*MATERIAL FOR THIS EXERCISE*
==================================================
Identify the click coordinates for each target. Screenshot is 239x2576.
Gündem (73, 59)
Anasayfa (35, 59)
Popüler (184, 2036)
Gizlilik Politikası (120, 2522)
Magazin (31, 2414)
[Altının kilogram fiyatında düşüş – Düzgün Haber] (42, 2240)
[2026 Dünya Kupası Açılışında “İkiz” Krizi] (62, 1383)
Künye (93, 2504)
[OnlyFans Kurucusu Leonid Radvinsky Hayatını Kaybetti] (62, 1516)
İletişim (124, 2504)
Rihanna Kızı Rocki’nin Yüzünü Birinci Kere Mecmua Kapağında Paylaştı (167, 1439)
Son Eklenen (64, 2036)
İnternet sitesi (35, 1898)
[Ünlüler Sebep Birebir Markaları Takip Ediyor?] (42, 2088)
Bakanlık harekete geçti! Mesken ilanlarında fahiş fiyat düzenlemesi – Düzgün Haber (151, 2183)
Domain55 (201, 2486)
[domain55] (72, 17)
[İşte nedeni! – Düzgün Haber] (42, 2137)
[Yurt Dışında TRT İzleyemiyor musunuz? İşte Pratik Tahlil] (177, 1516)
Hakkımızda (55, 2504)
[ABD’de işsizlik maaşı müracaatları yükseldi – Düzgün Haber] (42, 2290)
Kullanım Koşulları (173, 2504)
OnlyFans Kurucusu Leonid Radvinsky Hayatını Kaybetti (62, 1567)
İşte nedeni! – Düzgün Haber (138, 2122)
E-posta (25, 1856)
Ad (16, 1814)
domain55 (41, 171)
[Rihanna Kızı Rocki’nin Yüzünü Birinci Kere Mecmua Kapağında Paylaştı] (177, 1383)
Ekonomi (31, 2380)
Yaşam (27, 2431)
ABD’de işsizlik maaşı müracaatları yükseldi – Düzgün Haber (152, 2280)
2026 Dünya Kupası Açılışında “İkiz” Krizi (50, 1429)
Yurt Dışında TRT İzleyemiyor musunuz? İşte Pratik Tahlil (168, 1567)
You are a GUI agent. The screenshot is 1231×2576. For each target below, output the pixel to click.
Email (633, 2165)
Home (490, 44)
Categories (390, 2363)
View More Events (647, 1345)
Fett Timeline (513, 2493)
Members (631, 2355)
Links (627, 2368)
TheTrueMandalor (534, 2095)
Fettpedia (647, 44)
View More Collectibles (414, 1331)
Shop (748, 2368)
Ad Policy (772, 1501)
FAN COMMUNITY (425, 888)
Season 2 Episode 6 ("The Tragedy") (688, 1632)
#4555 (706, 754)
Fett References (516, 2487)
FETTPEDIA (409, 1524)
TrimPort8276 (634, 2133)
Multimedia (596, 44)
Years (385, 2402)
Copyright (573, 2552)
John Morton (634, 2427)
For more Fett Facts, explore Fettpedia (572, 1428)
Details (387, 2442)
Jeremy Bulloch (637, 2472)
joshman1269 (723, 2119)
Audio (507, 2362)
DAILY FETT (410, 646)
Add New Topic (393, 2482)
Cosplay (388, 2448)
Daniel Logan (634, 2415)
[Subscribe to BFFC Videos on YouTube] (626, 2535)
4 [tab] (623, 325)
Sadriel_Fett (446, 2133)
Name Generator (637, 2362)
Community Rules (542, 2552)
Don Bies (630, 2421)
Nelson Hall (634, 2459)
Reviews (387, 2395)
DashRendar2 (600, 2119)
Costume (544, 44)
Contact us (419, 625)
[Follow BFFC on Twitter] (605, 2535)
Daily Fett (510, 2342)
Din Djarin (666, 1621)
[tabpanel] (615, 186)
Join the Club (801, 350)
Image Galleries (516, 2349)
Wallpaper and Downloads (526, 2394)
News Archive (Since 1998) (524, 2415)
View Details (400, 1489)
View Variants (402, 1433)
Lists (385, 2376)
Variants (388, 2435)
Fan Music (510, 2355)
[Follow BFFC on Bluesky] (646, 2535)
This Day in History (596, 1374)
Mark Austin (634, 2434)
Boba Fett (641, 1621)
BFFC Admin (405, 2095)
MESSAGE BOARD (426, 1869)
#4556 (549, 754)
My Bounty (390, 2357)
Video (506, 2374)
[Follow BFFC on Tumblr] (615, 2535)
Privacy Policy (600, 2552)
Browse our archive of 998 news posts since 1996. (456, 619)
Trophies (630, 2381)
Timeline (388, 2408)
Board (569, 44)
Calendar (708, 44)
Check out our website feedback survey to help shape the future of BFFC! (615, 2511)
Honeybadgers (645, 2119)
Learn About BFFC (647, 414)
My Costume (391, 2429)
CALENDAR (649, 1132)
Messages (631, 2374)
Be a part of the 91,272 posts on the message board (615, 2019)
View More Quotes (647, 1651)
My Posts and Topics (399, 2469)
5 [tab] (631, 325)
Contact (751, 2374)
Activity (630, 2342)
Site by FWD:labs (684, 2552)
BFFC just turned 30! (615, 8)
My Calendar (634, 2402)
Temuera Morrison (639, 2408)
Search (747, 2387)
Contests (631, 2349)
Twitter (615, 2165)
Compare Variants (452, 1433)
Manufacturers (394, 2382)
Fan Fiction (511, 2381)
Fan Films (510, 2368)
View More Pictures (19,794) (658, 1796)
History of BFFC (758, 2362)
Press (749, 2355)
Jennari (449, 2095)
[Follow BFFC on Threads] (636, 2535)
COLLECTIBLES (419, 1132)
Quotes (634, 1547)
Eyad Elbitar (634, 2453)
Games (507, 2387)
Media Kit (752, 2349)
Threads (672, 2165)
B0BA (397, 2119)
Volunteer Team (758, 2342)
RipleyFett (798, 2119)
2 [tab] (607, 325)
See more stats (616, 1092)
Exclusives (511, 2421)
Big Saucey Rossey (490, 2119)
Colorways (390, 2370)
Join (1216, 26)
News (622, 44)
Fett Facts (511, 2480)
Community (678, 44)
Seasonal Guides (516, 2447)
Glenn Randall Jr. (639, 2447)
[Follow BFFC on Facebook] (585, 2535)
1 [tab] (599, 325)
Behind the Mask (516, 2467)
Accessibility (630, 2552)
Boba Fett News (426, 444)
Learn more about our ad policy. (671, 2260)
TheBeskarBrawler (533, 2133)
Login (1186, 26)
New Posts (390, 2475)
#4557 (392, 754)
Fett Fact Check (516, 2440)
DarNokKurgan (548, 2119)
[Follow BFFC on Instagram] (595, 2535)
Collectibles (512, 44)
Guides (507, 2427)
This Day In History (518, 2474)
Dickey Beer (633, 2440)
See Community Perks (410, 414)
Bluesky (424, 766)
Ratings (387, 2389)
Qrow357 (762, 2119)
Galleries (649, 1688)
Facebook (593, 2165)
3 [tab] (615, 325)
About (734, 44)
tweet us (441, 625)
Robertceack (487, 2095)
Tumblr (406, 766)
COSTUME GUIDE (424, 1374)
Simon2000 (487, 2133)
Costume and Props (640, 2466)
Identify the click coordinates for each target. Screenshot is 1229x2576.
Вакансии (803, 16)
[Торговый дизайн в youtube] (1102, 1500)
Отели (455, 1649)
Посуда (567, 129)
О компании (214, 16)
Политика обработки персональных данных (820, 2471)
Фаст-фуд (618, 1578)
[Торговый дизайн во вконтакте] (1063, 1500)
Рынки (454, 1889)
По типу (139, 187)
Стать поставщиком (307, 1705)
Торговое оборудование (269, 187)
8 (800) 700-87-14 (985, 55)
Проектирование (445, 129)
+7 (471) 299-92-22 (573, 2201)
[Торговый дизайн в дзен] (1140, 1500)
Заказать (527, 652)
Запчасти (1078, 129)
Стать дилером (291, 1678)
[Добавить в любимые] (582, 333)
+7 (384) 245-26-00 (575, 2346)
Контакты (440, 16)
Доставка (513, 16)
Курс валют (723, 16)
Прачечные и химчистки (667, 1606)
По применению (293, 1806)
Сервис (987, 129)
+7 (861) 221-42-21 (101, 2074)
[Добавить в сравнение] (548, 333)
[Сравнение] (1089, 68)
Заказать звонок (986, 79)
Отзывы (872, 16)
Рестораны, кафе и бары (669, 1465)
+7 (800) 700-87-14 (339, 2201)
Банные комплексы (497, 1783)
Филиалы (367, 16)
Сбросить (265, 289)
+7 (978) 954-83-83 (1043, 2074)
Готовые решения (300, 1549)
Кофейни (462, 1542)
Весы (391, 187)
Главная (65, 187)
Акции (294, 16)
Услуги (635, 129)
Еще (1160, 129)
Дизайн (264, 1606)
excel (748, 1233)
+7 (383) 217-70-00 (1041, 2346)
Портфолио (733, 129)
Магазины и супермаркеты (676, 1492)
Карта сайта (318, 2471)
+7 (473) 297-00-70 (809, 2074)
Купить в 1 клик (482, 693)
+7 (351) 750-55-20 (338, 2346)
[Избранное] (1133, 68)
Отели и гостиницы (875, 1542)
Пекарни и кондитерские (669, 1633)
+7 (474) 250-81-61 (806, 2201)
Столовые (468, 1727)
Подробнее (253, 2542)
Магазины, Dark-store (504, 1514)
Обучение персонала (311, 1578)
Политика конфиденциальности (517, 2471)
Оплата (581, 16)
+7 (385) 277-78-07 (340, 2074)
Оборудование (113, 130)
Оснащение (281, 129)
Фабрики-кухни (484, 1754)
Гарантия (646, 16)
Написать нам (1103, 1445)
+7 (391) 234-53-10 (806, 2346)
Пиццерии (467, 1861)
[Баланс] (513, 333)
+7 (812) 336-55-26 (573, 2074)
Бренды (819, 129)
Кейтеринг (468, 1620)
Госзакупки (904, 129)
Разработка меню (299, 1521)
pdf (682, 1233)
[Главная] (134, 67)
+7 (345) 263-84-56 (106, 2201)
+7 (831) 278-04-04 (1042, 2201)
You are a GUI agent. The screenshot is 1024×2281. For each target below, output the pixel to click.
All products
==================================================
*TASK STATEMENT*
From the records above, reproduce exactly the lines from the one with "#4555 (706, 754)" to the one with "[Follow BFFC on Twitter] (605, 2535)", both included, and no others.

*ANSWER SECTION*
#4555 (706, 754)
Fett References (516, 2487)
FETTPEDIA (409, 1524)
TrimPort8276 (634, 2133)
Multimedia (596, 44)
Years (385, 2402)
Copyright (573, 2552)
John Morton (634, 2427)
For more Fett Facts, explore Fettpedia (572, 1428)
Details (387, 2442)
Jeremy Bulloch (637, 2472)
joshman1269 (723, 2119)
Audio (507, 2362)
DAILY FETT (410, 646)
Add New Topic (393, 2482)
Cosplay (388, 2448)
Daniel Logan (634, 2415)
[Subscribe to BFFC Videos on YouTube] (626, 2535)
4 [tab] (623, 325)
Sadriel_Fett (446, 2133)
Name Generator (637, 2362)
Community Rules (542, 2552)
Don Bies (630, 2421)
Nelson Hall (634, 2459)
Reviews (387, 2395)
DashRendar2 (600, 2119)
Costume (544, 44)
Contact us (419, 625)
[Follow BFFC on Twitter] (605, 2535)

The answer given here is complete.